Originally published February 21 2013
Forget good vs. bad; watch out for 'ugly cholesterol'
by David Gutierrez, staff writer
(NaturalNews) Most health-conscious people have heard, by now, about two types of cholesterol: HDL cholesterol, known colloquially as "good cholesterol," and LDL cholesterol, also known as "bad cholesterol." Now, a new study from researchers at the University of Copenhagen, Denmark, and published in the Journal of the American College of Cardiology warns of a form of cholesterol even more dangerous than LDL: "remnant-like particle cholesterol," also known as "ugly cholesterol."
"I hope that this new knowledge will lead to better preventive treatment, as more than one in five Danes suffers from high ugly cholesterol," researcher Borge Nordestgaard said.
According to a media release from the University of Copenhagen, 20,000 people are diagnosed with ischemic heart disease each year, with a total of 150,000 people affected. The Danish Heart Foundation further reports that 50 percent of the country's population suffers from high blood levels of cholesterol.

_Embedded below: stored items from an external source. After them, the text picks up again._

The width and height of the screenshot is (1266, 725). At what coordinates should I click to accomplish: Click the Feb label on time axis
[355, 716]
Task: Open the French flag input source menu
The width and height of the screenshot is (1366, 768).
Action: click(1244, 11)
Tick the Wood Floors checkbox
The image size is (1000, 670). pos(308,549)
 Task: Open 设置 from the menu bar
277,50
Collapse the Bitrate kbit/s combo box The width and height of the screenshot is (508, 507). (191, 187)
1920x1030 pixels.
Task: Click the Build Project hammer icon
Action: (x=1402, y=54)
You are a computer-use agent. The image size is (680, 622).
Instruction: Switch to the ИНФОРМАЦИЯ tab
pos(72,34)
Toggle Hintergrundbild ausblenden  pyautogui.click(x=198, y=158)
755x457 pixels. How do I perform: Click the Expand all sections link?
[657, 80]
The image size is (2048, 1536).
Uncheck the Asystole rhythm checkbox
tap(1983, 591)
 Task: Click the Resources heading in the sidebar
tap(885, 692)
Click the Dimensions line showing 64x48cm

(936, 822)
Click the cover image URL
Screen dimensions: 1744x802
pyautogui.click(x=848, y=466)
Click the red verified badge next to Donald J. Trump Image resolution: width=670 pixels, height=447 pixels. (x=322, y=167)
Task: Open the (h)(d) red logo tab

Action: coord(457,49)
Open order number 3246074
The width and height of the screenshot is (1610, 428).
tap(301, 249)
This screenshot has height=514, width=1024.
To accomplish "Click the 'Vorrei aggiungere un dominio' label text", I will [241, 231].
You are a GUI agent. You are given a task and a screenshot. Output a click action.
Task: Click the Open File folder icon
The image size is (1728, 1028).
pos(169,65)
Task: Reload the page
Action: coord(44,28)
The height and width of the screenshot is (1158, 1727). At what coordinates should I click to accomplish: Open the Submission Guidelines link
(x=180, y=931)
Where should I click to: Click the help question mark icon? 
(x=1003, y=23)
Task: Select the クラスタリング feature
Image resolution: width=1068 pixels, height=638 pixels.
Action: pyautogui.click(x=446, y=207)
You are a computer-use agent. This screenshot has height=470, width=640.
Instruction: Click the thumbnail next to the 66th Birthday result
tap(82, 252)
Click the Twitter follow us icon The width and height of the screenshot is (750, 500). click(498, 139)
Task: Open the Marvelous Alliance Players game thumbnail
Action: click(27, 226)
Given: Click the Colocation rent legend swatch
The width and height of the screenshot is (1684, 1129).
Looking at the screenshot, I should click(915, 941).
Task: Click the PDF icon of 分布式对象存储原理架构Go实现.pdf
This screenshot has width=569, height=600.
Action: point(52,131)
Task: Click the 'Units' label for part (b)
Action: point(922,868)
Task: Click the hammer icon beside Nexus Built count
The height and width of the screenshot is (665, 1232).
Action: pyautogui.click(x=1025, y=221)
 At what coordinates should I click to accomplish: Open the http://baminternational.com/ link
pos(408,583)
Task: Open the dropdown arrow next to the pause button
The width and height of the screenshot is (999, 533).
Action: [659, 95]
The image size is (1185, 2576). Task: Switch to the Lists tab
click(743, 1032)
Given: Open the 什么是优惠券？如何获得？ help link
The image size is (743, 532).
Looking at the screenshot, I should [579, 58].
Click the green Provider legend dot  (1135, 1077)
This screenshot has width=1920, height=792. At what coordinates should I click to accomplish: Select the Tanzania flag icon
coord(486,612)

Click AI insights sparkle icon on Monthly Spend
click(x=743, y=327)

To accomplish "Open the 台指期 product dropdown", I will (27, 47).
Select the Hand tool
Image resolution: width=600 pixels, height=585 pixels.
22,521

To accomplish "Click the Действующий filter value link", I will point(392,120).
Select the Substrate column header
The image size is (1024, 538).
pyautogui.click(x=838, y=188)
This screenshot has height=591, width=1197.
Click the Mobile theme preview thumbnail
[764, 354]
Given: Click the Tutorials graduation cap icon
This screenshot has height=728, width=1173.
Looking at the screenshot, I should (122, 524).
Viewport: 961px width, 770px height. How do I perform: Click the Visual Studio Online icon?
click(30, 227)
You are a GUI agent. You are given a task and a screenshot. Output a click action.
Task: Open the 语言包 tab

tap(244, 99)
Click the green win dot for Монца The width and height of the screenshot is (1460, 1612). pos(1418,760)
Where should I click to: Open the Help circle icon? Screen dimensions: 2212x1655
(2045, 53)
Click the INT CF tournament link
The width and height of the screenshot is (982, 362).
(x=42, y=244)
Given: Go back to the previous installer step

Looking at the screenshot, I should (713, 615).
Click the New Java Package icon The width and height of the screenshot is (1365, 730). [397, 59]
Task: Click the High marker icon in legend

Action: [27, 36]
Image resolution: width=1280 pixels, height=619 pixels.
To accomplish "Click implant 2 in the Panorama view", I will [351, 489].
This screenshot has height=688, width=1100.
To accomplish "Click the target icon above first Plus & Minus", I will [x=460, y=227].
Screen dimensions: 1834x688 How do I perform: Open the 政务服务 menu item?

The World Health Organization estimates that 17 million people suffer from cardiovascular disease worldwide. Cardiovascular disease is also the world's top cause of death.
Ischemic heart disease is caused by the hardening of coronary arteries (arteriosclerosis). Symptoms include chest pain (angina pectoris) and heart attack (myocardial infarction).
The researchers examined blood samples taken from 73,000 Danish residents involved in one of three population studies: the Herlev-Osterbro study, the Osterbro study and the Copenhagen heart study. All the participants suffered from a genetic defect causing unusually high ugly cholesterol levels throughout their lifetimes. The researchers found that regardless of variation in known heart disease risks such as smoking, weight, or diet, high levels of ugly cholesterol were strongly predictive of heart disease risk.
"LDL cholesterol or 'the bad' cholesterol' is of course bad, but our new study reveals that the ugly cholesterol is the direct cause of arteriosclerosis (hardening of the arteries) resulting in ischemic heart disease and early death," Nordestgaard said.
"By examining 73,000 persons, we found that an increase in the ugly cholesterol triples the risk of ischemic heart disease, which is caused by lack of oxygen to the heart muscle due to narrowing or blocking of the coronary arteries."
Risk directly linked to obesityAccording to researcher Anette Varbo, the findings bring new clarity to a long-running debate about the relative role played in heart disease risk by HDL cholesterol, LDL cholesterol, and other factors such as triglycerides.
"High ugly cholesterol is the result of high blood levels of normal fat (triglycerides). The most important cause of high ugly cholesterol is overweight and obesity," Nordestgaard said.
"Persons with high ugly cholesterol should therefore be advised to lose weight."
According to the Danish Heart Foundation, the best way to lower blood cholesterol levels is to eat a diet low in fat and to maintain a healthy weight. Nordestgaard noted that in cases where people are unable to bring their cholesterol down far enough using natural methods, cholesterol-lowering statin drugs might possibly lower levels of ugly cholesterol as well. He did not say whether this had been experimentally tested.